## MATERIAL PROVIDED
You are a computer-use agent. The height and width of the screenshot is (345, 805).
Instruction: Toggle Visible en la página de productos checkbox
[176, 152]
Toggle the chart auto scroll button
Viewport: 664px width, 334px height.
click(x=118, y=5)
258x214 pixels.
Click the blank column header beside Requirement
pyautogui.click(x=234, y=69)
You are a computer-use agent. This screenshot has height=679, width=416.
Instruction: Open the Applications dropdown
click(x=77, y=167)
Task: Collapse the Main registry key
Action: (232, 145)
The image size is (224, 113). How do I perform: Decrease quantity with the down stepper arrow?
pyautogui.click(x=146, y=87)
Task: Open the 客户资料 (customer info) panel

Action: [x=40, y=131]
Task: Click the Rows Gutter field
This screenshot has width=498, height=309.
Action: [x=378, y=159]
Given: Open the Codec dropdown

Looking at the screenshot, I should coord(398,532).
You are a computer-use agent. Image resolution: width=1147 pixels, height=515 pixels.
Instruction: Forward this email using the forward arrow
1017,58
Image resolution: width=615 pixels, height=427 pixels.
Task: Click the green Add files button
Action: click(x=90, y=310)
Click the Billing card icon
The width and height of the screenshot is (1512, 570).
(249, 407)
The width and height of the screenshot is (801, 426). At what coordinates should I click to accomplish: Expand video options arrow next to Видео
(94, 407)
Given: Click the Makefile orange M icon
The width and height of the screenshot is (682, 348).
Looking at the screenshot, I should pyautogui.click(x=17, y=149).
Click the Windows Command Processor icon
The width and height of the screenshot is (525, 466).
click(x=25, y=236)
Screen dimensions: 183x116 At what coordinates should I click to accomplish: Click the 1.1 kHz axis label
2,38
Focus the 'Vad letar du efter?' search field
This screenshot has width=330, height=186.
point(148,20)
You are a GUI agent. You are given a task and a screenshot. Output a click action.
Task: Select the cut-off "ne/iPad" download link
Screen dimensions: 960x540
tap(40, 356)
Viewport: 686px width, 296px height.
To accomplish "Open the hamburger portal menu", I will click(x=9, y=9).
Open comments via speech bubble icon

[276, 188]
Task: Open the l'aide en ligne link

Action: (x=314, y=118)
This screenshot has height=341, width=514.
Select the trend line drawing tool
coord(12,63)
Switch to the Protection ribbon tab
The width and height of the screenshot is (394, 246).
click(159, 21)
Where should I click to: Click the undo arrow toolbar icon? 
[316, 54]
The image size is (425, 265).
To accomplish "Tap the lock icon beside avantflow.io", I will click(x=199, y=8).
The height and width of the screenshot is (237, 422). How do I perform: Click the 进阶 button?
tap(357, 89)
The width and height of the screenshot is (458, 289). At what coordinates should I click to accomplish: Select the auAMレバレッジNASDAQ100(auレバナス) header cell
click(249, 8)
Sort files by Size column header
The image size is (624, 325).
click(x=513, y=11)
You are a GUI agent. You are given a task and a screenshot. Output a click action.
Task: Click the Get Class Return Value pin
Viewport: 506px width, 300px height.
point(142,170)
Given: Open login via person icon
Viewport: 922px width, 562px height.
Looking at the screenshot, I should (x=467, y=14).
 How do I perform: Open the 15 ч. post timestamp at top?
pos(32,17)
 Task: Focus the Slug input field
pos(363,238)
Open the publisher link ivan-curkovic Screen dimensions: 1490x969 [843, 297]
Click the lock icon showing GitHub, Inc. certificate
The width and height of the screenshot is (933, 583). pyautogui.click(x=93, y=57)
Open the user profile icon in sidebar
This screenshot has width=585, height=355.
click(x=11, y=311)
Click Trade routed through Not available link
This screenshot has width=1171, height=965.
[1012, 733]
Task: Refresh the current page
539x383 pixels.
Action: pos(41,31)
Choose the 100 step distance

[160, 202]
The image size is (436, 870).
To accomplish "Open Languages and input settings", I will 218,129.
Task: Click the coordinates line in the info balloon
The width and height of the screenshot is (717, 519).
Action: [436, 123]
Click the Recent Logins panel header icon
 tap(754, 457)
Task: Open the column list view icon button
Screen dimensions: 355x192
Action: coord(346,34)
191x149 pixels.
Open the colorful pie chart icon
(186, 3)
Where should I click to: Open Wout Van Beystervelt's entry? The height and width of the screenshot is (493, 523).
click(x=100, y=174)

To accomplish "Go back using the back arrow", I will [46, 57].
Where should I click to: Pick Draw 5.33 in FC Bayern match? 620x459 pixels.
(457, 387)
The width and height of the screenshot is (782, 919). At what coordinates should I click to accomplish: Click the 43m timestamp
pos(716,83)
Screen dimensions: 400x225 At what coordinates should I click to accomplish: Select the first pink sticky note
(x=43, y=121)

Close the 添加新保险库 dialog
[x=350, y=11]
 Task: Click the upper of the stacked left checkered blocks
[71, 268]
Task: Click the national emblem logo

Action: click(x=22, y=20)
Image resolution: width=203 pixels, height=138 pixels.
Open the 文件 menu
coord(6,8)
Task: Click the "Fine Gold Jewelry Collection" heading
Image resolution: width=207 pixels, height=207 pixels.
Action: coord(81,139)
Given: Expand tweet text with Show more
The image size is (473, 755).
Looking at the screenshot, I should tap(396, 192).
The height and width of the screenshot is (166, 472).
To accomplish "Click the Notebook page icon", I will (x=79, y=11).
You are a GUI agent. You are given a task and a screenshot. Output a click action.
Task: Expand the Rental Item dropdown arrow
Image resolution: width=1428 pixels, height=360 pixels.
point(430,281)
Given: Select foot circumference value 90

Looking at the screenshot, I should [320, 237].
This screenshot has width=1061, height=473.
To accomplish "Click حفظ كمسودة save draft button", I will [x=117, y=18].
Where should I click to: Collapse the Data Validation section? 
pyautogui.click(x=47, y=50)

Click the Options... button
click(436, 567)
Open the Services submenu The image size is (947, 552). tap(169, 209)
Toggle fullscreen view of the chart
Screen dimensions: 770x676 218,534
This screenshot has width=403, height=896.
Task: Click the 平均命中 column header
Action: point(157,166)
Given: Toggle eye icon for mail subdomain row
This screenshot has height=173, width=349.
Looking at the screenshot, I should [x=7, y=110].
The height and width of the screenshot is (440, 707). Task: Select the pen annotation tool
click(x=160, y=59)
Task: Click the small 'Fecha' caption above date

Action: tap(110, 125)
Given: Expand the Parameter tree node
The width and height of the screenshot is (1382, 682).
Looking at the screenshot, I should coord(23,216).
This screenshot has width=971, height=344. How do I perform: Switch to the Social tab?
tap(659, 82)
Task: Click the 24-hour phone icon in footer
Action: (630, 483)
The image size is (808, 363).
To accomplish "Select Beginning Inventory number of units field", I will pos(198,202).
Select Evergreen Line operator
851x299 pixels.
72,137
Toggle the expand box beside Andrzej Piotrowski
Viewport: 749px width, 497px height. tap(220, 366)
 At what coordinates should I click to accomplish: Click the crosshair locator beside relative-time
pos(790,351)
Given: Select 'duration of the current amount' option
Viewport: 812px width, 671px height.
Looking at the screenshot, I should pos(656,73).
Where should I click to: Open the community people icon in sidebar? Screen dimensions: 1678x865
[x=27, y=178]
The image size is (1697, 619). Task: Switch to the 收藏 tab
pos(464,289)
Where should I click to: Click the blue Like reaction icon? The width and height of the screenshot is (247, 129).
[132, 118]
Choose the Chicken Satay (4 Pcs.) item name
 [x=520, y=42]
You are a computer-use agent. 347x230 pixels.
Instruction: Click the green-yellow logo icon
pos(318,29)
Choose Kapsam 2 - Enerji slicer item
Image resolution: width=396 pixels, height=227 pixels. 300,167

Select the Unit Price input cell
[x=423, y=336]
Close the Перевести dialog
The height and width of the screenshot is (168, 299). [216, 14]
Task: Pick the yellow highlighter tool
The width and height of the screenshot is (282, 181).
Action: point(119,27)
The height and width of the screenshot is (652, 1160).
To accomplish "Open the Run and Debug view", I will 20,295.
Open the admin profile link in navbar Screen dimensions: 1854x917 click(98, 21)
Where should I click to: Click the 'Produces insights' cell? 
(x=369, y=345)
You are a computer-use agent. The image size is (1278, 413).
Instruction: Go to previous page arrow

## EXERCISE REQUIREMENTS
From the start of the data to the line that holds "Click the Billing card icon", retype each line exactly, with both ends included.

## RESULT FOR THIS TASK
You are a computer-use agent. The height and width of the screenshot is (345, 805).
Instruction: Toggle Visible en la página de productos checkbox
[176, 152]
Toggle the chart auto scroll button
Viewport: 664px width, 334px height.
click(x=118, y=5)
258x214 pixels.
Click the blank column header beside Requirement
pyautogui.click(x=234, y=69)
You are a computer-use agent. This screenshot has height=679, width=416.
Instruction: Open the Applications dropdown
click(x=77, y=167)
Task: Collapse the Main registry key
Action: (232, 145)
The image size is (224, 113). How do I perform: Decrease quantity with the down stepper arrow?
pyautogui.click(x=146, y=87)
Task: Open the 客户资料 (customer info) panel

Action: [x=40, y=131]
Task: Click the Rows Gutter field
This screenshot has width=498, height=309.
Action: [x=378, y=159]
Given: Open the Codec dropdown

Looking at the screenshot, I should coord(398,532).
You are a computer-use agent. Image resolution: width=1147 pixels, height=515 pixels.
Instruction: Forward this email using the forward arrow
1017,58
Image resolution: width=615 pixels, height=427 pixels.
Task: Click the green Add files button
Action: click(x=90, y=310)
Click the Billing card icon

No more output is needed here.